## Предоставленный отрывок

▬▬▬

Роман тайн «Доктор Живаго» - [17]
Я думал также и о том человеке, в чьих руках находилась моя судьба, и который по странному стечению обстоятельств таинственно был со мною связан[89].
В конце романа Евграф снабжает Юрия Живаго деньгами: как и Пугачев — Гринева[90].
Евграф олицетворяет собой другую, чем та, которая изображена в романе, революцию (пугачевскую), другое большевистской революции. Он анахронистичен.
В эпилоге «Доктора Живаго» Таня, дочь Юрия и Лары, сообщает свою историю Евграфу. В функции Евграфа входит включение пастернаковского романа в жанровую традицию, в круг рассказов о тайне рождения (авторефлексии). Тайный роман Пастернака завершается объявлением о своей принадлежности жанру. Собственно, жанровость романа и является тем, что скрыто в Евграфе.
6. Литература факта
Четыре разобранных нами примера еще не дают достаточного основания для того, чтобы сделать решительные выводы о том втором романе, который спрятан под описанием жизни и смерти Юрия Живаго. Но наши примеры однородны и допускают поэтому обобщение, которое мы и предпримем, не претендуя на то, чтобы вынести сколько-нибудь окончательное суждение о тайнописи, встроенной Пастернаком в его роман.
Во всех тех случаях, с которыми мы имели дело, Пастернак устанавливает — тем или иным способом — эквивалентность между своими сугубо литературными героями и реальными историческими фигурами, будь то Маяковский, Юсупов, Штирнер, Пугачев и т. д. Имплицитный роман, в отличие от эксплицитного, фактичен (пусть даже Пастернак и адресуется к факту, работая с литературными текстами, посредующими между его романом и историей, вроде «Капитанской дочки»), Dichtung для Пастернака имеет право на существование лишь в своем тождестве с Wahrheit. Суть литературы, вымысла, по Пастернаку, — в переводимости литературы в истину. Тайна художественного текста заключена в том, что он, о чем бы ни вешал, говорит о действительном.
Вообще: все романы о писателях прототипичны, прикреплены к конкретным лицам и обстоятельствам (ср. хотя бы «Козлиную песнь» и «Труды и дни Свистонова» Вагинова, или «Мастера и Маргариту» Булгакова, или «Пушкинский Дом» Битова). Их трудно читать, не зная подразумеваемых ими реалий. Писатель перестает только вымысливать, когда он делает предметом литературы себя и свое ближайшее окружение. Литература о литераторах не вполне литературна. «Доктор Живаго», роман о поэте, входит в этот ряд текстов с прототипической основой. Но, как представляется, пастернаковский роман с его приверженностью действительной истории выполнял, кроме обычного в случае рассказов о творческой личности, еще и особое задание: «Доктор Живаго» был создан как результат полемики (начавшейся в «Охранной грамоте»[91]) с лефовской теорией литературы факта. Опираясь лишь на фактическое положение дел, в романе аргументирует Комаровский — Маяковский, когда он похищает Лару из Варыкина. Роман же Пастернака доподлинен даже и как выдумка.

▬▬▬

## Над чем работать
1. Определите, согласуются ли с отрывком о романе «Доктор Живаго» утверждения (а) «В конце романа Евграф дает Юрию Живаго деньги», (б) «В эпилоге Таня рассказывает свою историю Комаровскому» и (в) «Четырех разобранных примеров достаточно для решительных выводов о втором, спрятанном романе». На каждое ответьте «да» или «нет» и приведите точной цитатой слова отрывка, которые это решают.
2. Выпишите без изменений часть отрывка о романе «Доктор Живаго»: начните со слов, в которых есть «Евграф олицетворяет собой», и остановитесь после слов «скрыто в Евграфе.».
3. Продолжите отрывок о романе «Доктор Живаго», начав сразу после его последнего предложения.
Приведенные далее строки взяты из другого источника.

## Исходные данные

▬▬▬

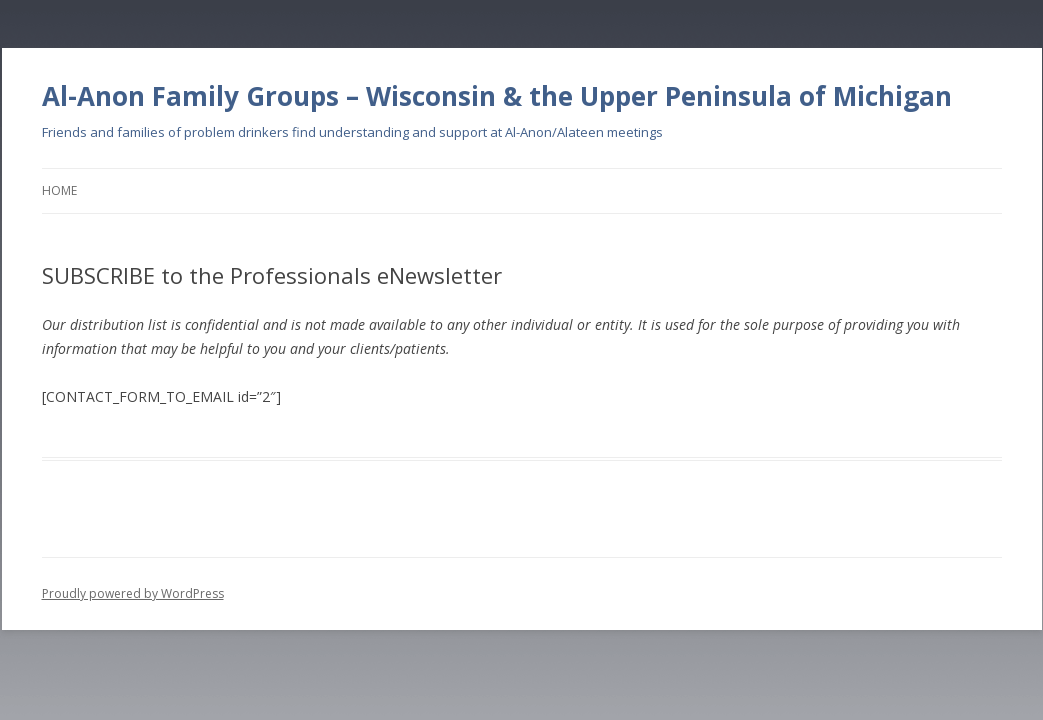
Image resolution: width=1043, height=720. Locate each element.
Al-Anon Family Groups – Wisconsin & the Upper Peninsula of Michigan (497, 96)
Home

▬▬▬

## Результаты работы
1.
(а) Да: «В конце романа Евграф снабжает Юрия Живаго деньгами».
(б) Нет: «Таня, дочь Юрия и Лары, сообщает свою историю Евграфу».
(в) Нет: «Четыре разобранных нами примера еще не дают достаточного основания для того, чтобы сделать решительные выводы».

2.
Евграф олицетворяет собой другую, чем та, которая изображена в романе, революцию (пугачевскую), другое большевистской революции. Он анахронистичен.
В эпилоге «Доктора Живаго» Таня, дочь Юрия и Лары, сообщает свою историю Евграфу. В функции Евграфа входит включение пастернаковского романа в жанровую традицию, в круг рассказов о тайне рождения (авторефлексии). Тайный роман Пастернака завершается объявлением о своей принадлежности жанру. Собственно, жанровость романа и является тем, что скрыто в Евграфе.

3.
«Доктор Живаго» распадается на явный и тайный тексты таким образом, что последний оказывается n-кратным романом, полинарративом, захватывающим самые разные фактические области, можно сказать, сетью романов. В подтекст «Доктора Живаго» заложено сразу несколько романов, которые ведут нас от Цезаря к Николаю II, от Фалеса к Штирнеру, от пугачевского бунта к Октябрьской революции. Как соположены между собой и насколько внутренне связны (когерентны) эти незримые романы? Ответ на этот вопрос — дело будущих исследований. В том, что касается истории философии, пастернаковский роман кажется нам ее последовательным изображением в лицах (философской прозопопеей).
Соперничество двух мужчин, Антипова-Стрельникова и Юрия Живаго, влюбленных в Лару (скорее всего, в падшую Софию гностиков и Вл. Соловьева), является конкуренцией между веками Просвещения и романтизма. Антипов-Стрельников во многом — Кант. Он подчиняет себя нравственному императиву по Канту, по знаменитой концовке «Критики практического разума» («Zwei Dinge erfüllen das Gemüt mit immer neuer und zunehmenden Bewunderung und Ehrfrucht […]: der bestirnte Himmel über mir, und das moralische Gesetzt in mir»[92]). Звездное небо упомянуто трижды там, где пастернаковский роман рассказывает о решении Антипова освободить Лару от себя, принятом по (неверно понятому) нравственному долгу:
Звездное небо, как пламя горящего спирта, озаряло голубым движущимся отсветом черную землю с комками замерзшей грязи […]
Антипов сел на перевернутую лодку и посмотрел на звезды […]
Он посмотрел на звезды, словно спрашивая у них совета.
(3, 109)
Пленение Антипова немцами приобретает в связи с кантианством этого героя еще одно значение[93].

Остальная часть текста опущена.